Hi, I’m comparing two semantic segmentation models FCN and DeepLabV3 with the same dataset, same seed, same loss function Cross Entropy. But i’m confused about how to pick the right model weights.

  1. For each model, should I pick the mode weights with smallest test loss, or the highest evaluation metrics (mean iou, pixel acc)? Because I remember in order to prevent overfitting, we should choose the smallest test loss. However, in this tutorial, the author picks the greatest eval acc instead of smallest test loss.
# deep copy the model
if phase == 'val' and epoch_acc > best_acc:
    best_acc = epoch_acc
    best_model_wts = copy.deepcopy(model.state_dict())
  1. The FCN model has better training loss, training acc, training iou, test acc, test iou but larger test loss than DeepLabV3 model along all epochs. In such case, can I say FCN model beats the DeepLabV3 model?

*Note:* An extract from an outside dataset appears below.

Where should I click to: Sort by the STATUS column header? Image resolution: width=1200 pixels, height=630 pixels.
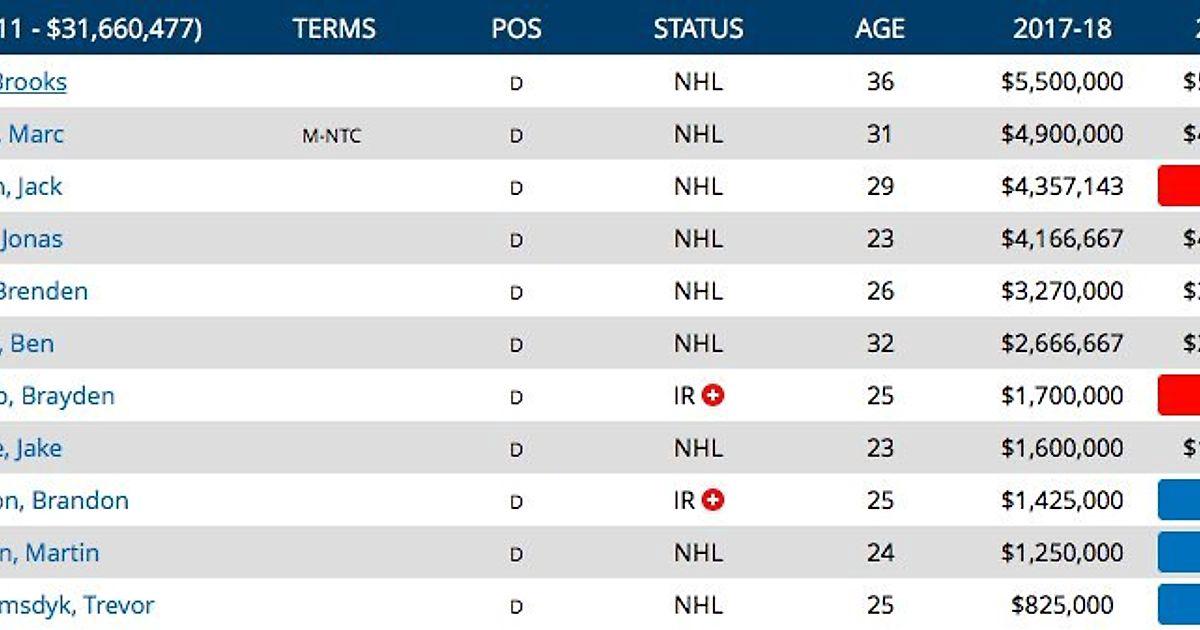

In the common use case you won’t see the test loss until you finalize the model training and calculate the test loss/accuracy once. If you use the test loss for e.g. early stopping this would be considered a data leak and the model would perform worse during its deployment and usage of new data.

Thanks for your explanation. And sorry, I may mislead you.
For example, I train a model 100 epochs. for each epoch, i have a training loss and test loss (i’ve done train test split), and other eval metrics. Now i find epoch 50 has the smallest test loss, while epoch 90 has the highest test mean iou. Which model weights should I use? the one of epoch 50 or the one of epoch 90?